Oracle separation P and BPP

Question

I'm reading (with much pleasure) the book Quantum Computing Since Democritus by Scott Aaronson. At some point the author claims that, while most most people believe that $\mathbf{P} = \mathbf{BPP}$ in real life, it is very easy to construct an oracle $O$ such that $\mathbf{P}^O \neq \mathbf{BPP}^O$. Frankly I don't find this easy at all. Even more so I find it implausible sounding. I will explain my reasoning here.

My understanding from earlier parts of the book is that the reason people believe that $\mathbf{P} = \mathbf{BPP}$ is that we believe in the existence of good pseudo-random generators (i.e. deterministic processes that generate random looking strings) and even have some plausible looking candidate pseudo-random generators. Now whenever we want to run a $\mathbf{BPP}$ algorithm on a $\mathbf{P}$-machine we just run the algorithm as written, but replace every random bit the $\mathbf{BPP}$-machine would use by a pseudo-random bit generated by our pseudo-random generator.

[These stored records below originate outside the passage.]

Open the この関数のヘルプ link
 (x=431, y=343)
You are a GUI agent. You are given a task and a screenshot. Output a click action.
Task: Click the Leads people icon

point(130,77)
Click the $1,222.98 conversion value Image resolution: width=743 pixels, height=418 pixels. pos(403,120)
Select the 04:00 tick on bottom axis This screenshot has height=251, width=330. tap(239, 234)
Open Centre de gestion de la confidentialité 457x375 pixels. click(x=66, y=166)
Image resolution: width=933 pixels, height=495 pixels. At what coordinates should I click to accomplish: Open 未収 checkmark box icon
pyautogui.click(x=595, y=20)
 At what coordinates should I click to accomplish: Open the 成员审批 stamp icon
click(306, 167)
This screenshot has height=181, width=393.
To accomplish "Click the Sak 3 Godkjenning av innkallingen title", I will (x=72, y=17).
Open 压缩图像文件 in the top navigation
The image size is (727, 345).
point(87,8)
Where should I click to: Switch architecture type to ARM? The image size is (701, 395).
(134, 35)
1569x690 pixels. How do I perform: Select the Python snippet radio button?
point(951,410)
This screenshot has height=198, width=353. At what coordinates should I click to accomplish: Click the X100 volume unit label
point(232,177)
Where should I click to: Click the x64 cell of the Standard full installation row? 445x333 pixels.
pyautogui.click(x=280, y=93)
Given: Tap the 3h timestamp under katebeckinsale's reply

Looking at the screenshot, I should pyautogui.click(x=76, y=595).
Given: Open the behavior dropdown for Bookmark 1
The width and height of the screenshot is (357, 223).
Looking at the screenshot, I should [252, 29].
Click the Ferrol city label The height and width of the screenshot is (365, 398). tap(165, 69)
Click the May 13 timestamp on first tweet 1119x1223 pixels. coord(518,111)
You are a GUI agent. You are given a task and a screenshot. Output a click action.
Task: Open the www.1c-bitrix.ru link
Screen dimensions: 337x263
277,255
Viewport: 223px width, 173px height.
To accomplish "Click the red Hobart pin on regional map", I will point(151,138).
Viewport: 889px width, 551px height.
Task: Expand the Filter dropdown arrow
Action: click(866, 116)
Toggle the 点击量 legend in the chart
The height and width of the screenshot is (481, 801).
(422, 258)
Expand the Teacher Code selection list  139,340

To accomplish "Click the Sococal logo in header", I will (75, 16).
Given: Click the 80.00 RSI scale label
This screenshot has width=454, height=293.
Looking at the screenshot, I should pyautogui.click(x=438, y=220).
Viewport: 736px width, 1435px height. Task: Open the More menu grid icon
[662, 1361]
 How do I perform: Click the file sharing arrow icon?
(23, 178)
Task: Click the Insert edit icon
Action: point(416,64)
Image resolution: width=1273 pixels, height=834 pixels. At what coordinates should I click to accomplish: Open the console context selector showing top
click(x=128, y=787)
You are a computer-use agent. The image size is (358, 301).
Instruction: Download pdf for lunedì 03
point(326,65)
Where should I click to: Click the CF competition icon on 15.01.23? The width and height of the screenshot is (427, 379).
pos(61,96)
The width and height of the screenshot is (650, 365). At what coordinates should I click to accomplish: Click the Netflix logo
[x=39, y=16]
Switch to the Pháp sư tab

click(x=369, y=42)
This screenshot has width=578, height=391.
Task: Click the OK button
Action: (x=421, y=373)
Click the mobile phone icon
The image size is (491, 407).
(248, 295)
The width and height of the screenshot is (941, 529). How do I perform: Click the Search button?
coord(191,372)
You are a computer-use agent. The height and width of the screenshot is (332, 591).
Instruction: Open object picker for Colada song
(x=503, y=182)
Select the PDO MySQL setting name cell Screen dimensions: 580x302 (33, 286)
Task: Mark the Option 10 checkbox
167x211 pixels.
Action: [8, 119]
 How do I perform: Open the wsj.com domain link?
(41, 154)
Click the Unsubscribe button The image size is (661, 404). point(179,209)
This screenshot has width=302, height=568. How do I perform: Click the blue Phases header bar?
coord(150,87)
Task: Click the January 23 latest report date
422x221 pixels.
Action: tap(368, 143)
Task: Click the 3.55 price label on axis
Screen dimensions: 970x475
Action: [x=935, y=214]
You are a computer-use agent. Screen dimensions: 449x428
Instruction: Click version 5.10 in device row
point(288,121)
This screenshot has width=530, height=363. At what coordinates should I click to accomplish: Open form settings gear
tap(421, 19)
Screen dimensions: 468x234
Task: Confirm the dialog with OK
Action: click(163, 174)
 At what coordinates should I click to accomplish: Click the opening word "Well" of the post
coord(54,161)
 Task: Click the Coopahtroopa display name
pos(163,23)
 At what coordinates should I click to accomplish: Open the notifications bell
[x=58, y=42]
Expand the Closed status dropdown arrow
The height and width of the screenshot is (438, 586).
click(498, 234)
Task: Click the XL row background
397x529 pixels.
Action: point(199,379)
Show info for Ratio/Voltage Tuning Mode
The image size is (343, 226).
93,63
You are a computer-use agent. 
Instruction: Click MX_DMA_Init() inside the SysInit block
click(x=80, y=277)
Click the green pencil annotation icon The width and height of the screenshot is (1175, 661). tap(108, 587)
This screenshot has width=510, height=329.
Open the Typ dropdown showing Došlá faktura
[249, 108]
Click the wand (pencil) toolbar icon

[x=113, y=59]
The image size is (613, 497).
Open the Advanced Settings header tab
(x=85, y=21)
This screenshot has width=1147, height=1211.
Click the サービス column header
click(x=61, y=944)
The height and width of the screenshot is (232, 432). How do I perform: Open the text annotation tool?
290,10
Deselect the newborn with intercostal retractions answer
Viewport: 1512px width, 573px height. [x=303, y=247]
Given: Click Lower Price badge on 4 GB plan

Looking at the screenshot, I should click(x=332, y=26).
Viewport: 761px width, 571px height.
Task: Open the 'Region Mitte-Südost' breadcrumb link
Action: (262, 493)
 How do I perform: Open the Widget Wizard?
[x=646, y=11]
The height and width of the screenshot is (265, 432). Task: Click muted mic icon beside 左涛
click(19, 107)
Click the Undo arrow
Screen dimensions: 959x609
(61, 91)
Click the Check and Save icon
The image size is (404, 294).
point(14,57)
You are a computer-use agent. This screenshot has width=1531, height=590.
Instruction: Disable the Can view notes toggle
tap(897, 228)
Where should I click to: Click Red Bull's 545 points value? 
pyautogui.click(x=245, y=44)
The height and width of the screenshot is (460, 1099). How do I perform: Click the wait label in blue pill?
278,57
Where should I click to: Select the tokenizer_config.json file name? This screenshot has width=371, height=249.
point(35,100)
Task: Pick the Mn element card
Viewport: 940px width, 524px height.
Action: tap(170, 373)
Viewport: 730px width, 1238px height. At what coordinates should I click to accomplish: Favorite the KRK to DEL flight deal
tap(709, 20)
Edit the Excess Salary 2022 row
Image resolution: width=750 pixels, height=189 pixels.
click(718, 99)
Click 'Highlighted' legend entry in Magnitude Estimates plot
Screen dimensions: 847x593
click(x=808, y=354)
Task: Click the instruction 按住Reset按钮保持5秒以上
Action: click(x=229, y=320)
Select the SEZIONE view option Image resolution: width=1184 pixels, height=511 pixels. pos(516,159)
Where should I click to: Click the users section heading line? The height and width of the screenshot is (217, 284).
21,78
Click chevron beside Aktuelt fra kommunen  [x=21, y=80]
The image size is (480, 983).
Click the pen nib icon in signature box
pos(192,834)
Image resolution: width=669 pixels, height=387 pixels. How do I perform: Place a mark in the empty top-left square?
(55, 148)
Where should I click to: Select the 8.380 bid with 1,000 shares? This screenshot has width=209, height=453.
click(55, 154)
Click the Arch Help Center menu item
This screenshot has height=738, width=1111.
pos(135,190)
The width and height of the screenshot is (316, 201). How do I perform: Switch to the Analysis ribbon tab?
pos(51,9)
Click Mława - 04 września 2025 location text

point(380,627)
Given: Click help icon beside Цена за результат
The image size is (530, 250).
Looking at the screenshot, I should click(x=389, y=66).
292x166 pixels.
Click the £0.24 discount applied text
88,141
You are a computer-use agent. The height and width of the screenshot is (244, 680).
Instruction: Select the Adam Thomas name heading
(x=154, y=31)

You can see my problem now: we can just apply the same strategy in presence of the oracle. Whenever the $\mathbf{BPP}^O$-algorithm makes an 'ordinary' deterministic step we do the same thing in our $\mathbf{P}^O$ algorithm. Whenever the $\mathbf{BPP}^O$-algorithm queries the oracle, we query the same oracle in our $\mathbf{P}^O$ algorithm and whenever the $\mathbf{BPP}^O$-algorithm uses a random bit we use a bit from our pseudo-randomgenarator. What could go wrong, short of the oracle magically coming to life, taking physical form and smashing our pseudo-random generator with an axe? So my question is:

What is an example of an oracle $O$ such that $\mathbf{BPP}^O \neq \mathbf{P}^O$ and what problem is in the former but not the latter class?

Update: while typing a link to the following question showed up that is essentially asking the same: Existence of suitable pseudo-random number generators to derandomize BPP to P

However I don't see how the accepted answer answers my question. It seems to say that there are oracles that can distinguish the output of a given pseudo-random-generator from actually random data but

a) I can't think of a problem where having access to truly random data would give an advantage over having access to only outputs of $G$ to solve it and

b) What if the $\mathbf{P}$-machine fools the oracle by using a PRG other than $G$?

Answer 1

I'm not sure what's the simplest way, but you can use diagonalization. We will construct an oracle for the following problem: $$ L = \{ x : O(y) = 0 \text{ for all } |y|=|x| \}, $$ where $O$ is some oracle that we construct by diagonalization. The same oracle will also be used to solve $L$ in randomized polynomial time, but we will ensure that it doesn't suffice to solve $L$ in deterministic polynomial time.

Let $M_i$ be an enumeration of timed oracle Turing machines running in polytime (that is, $M_i$ runs some other machine $M'_i$ for $p_i$ time steps, where $M'_j,p_k$ go over all oracle machines and polynomials).

We construct $O$ in stages. Initially, $O$ is empty (none of its values are decided).

In stage $i$, we handle $M_i$. We pick some length $n$ on which $O$ is completely empty, and furthermore the running time of $M_i$ on $0^n$ is at most $2^{n-1}$ (this will hold for all large enough $n$), and run $M_i$ on $0^n$. Whenever $M_i$ queries an undecided value of $O$, we set the value to $0$. If the machine $M_i$ says that $0^n \notin L$, then we set all other values of $O$ of length $n$ to $0$. If it says that $0^n \in L$, then we set the other values of $O$ of length $n$ so that exactly half of them are $0$ and half of them are $1$.

Finally, we set all undecided value of $O$ (after going through the entire enumeration) to $0$.

Our construction guarantees the following properties:

• $M_i^O$ fails to compute $L$. Consequently, $L \notin \mathsf{P}^O$.
• For each length $n$, if we choose a random $y$ of length $n$ then $\Pr[O(y) = 0] \in \{1/2,1\}$. This gives a trivial random sampling algorithm for $L$, showing that $L \in \mathsf{BPP}^O$. (In fact, the algorithm has one-sided error, so $L \in \mathsf{RP}^O$.)